- Kate O’Rourke, Gastroenterology & Endoscopy News 1
While previous research has demonstrated that the origins of celiac disease are largely genetic, a new study reveals that an underlying cause of the disease also may be environmental. The study, submitted to the 2020 Digestive Disease Week (abstract 1120), found that levels of toxic chemicals found in pesticides, nonstick cookware and fire retardants are increased in young people with celiac.
“It is not that our study shows that pollutants cause celiac disease. We think it is a combination of pollutants, plus genes, plus exposure to gluten that causes the disease,” said Jeremiah Levine, MD, a pediatric gastroenterologist at NYU Langone Health, in New York City, and the senior investigator on the research project.
“Our study establishes the first measurable tie-in between environmental exposure to toxic chemicals and celiac disease.”
Dr. Levine said he launched the study because of the unexplained increase in the incidence of celiac disease, which affects roughly one in 100 adults worldwide. He has had a long-standing interest in whether environmental issues could be contributing to the increased incidence of gastrointestinal diseases.
While the HLA-DQ2 and HLA-DQ8 genotypes play a clear and important role in the pathology of celiac disease, evidence from mouse models suggests that genetic predisposition and exposure to gluten are not the only factors contributing to the condition, Dr. Levine said.
To conduct the study, Dr. Levine’s group prospectively evaluated all children who presented at NYU Langone Hassenfeld Children’s Hospital with complaints that would raise concerns about the possibility of celiac disease. The researchers then followed the children to determine who had celiac disease and who did not and evaluated their exposure to persistent organic pollutants (POPs).
These halogenated, synthetic organic compounds are used in a variety of manufacturing and industrial processes, and are known endocrine disruptors with a plausible link to celiac disease, given the interplay between the endocrine and immune systems, according to the researchers.
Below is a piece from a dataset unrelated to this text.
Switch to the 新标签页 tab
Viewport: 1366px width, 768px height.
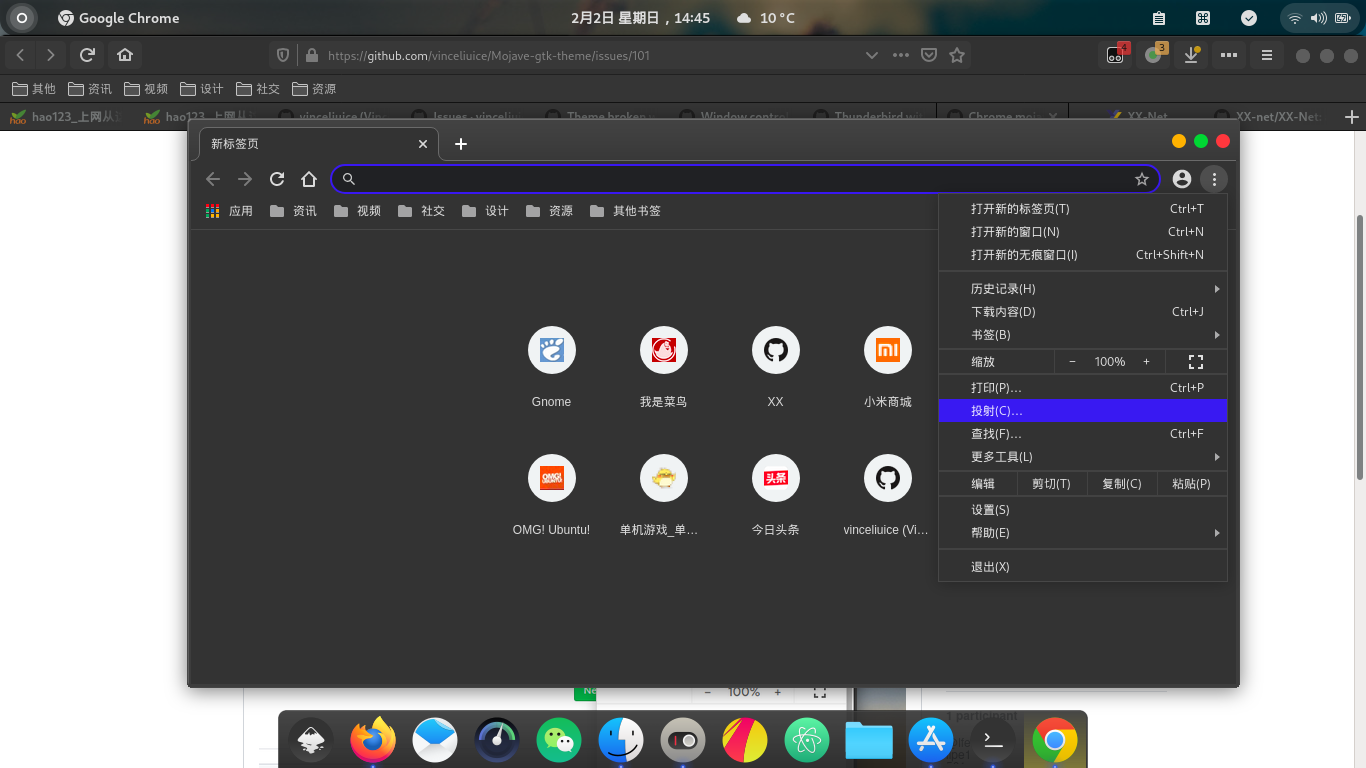click(x=300, y=143)

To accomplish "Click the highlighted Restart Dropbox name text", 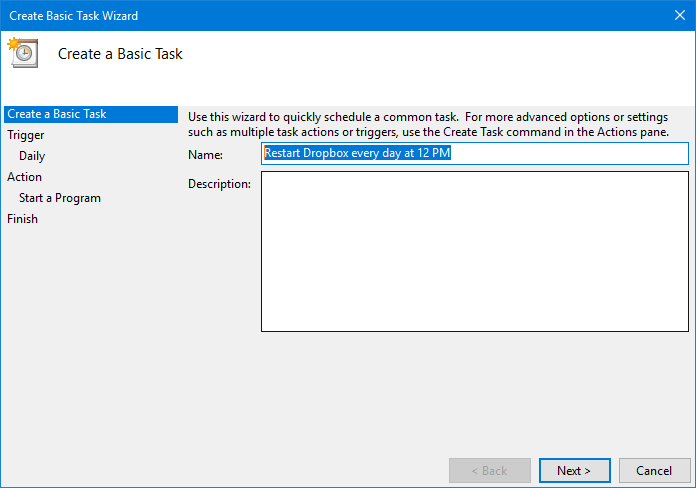I will (357, 153).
The study cohort included 30 children and young adults, aged 3 to 21 years, who were newly diagnosed with celiac disease, and 60 other young people without the disease of similar age, sex and race.
After controlling for sex, race, age, BMI and genetic susceptibility, researchers found:
- Patients with higher concentrations of serum p,p’-dichlorodiphenyldichloroethylene (DDE) had double the risk for celiac disease (95% CI, 1.08-3.84).
- After stratifying by sex, the researchers found higher odds of celiac disease in females with serum concentrations of DDE (odds ratio [OR], 13; 95% CI, 1.54-110), perfluorooctanesulfonic acid (OR, 12.8; 95% CI, 1.17-141), and perfluorooctanoic acid (OR, 20.6; 95% CI, 1.13-375) and in males with serum BDE153, a polybrominated diphenyl ether (PBDE) congener (OR, 2.28; 95% CI, 1.01-5.18).
DDE is the main metabolite of dichlorodiphenyltrichloroethane, which was predominately used as an insecticide until U.S. regulators banned the substance in 1972. Perfluoroalkyl substances including perfluorooctanesulfonic acid and perfluorooctanoic acid are commonly used as surfactants and polymers for consumer products and building materials. PBDEs are ingredients in flame retardants in upholstered furniture, mattresses and electronic products.
Although many of these substances have been or are being phased out of use, they are resistant to degradation and can accumulate in animal and human tissue.
Dr. Levine said the new findings may help to explain why some children with genetic susceptibility develop celiac disease while others remain disease-free. Dr. Levine said the POPs his group analyzed may act by altering tight junctions in the gut, allowing for gliadin—a key protein in gluten—to more easily cross the small intestinal epithelium. Alternatively, POPs may act in an endocrine-disrupting manner by enhancing the immune response after gliadin has crossed the intestinal barrier, he said.
- “This study suggests that there may be a role in environmental exposure predisposing patients who are otherwise predisposed to develop celiac disease because of genetics to developing celiac disease, potentially through the effect on the gut barrier or on immune disruption,” Dr. Levine said.
- “One should look further with regard to the association between exposure to organic pollutants and the development of celiac disease, and in addition, potentially look for other autoimmune diseases that similarly may have underlying environmental triggers.”
- “This study is not proof of causality, and that is an important point,” said Joseph Murray, MD, a professor of medicine and celiac expert at Mayo Clinic in Rochester, Minn., who was not involved in the research. “This study raises the possibility that maybe these [POPs] are not safe, at least in this example of an autoimmune condition. There is no question that a lot more work will be needed to confirm the association and then to identify or determine if there is a causal relationship between them.”
- Dr. Murray provided an alternative explanation for the findings. “There is the possibility of what is called reverse causality, that having celiac disease makes your body take up more of these organic substances,” he said.